Yemen peace talks collapse
Yemen peace talks collapsed on Saturday after three days of waiting for the Yemeni rebels delegation, but the United Nations envoy vowed to press ahead with diplomacy.
Yemen peace talks collapsed on Saturday after three days of waiting for the Yemeni rebels delegation, but the United Nations envoy vowed to press ahead with diplomacy.
The rebels’ failure to come to Geneva for the first talks in three years was “the elephant in the room”, but did not signify the peace process was deadlocked, UN Special Envoy Martin Griffiths said.
Griffiths, who held three days of talks with a (former) Yemeni government delegation, said he would meet in coming days with the rebels leadership in Sanaa and Muscat, Oman.
“They would have like to get here, we didn’t make conditions sufficiently correct to get them here,” Griffiths told a news conference, declining to elaborate, Reuters reported.
The rebels said on Friday it was still waiting for the United Nations to guarantee that the flight carrying its delegation to Geneva would not be inspected by Saudi coalition forces and could evacuate some of its wounded.
Griffiths, referring to peace processes, said on Saturday: “A restart is a very delicate, fragile moment. People are coming at a time when perhaps all of their constituencies are not fully engaged and don’t see ahead of time results that will come out of talks.
“So I don’t take this as a fundamental blockage in the process,” he added.

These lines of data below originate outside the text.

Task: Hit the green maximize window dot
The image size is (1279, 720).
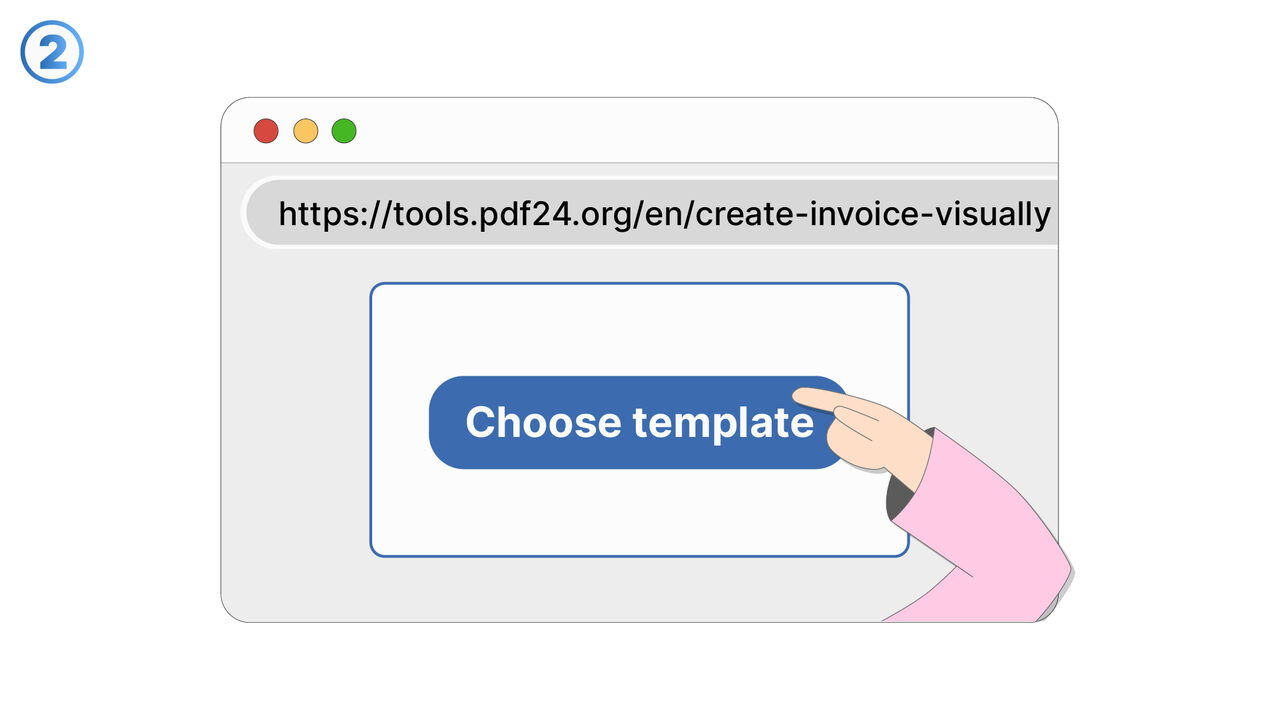Action: click(344, 131)
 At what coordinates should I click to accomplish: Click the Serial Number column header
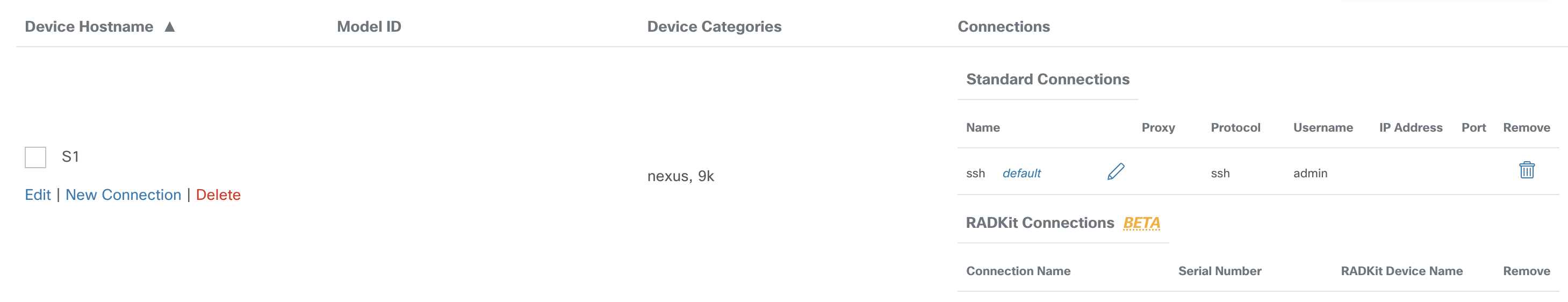click(1219, 271)
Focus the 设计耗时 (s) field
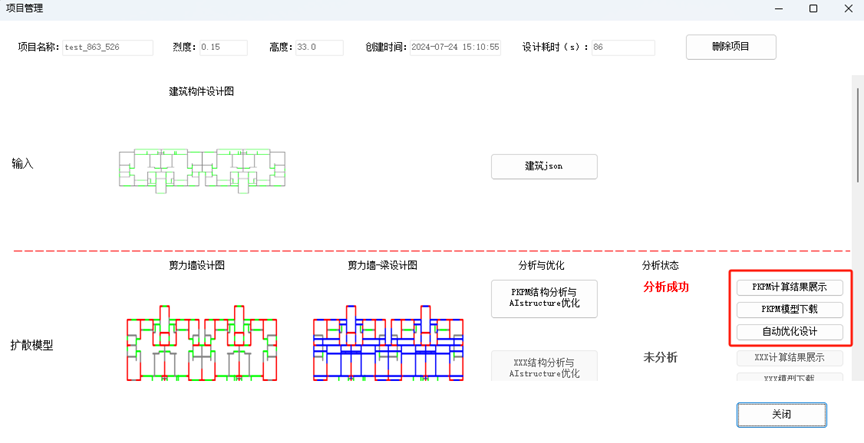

Confidence-building measures such as prisoner releases, increasing humanitarian access, especially to the city of Taiz, and reopening Sanaa airport were discussed with the government, he said.
Agreement has been reached for medical evacuations from the Houthi-held Yemeni capital of Sanaa, to start in a week with a flight to Cairo, he said, calling it an “early achievement”.
A Saudi-led military coalition intervened in Yemen’s war against the Houthis in 2015 with the aim of restoring the government of Abd-Rabbu Mansour Hadi. The humanitarian situation has worsened sharply since, putting 8.4 million people on the brink of starvation and ruining the already weak economy.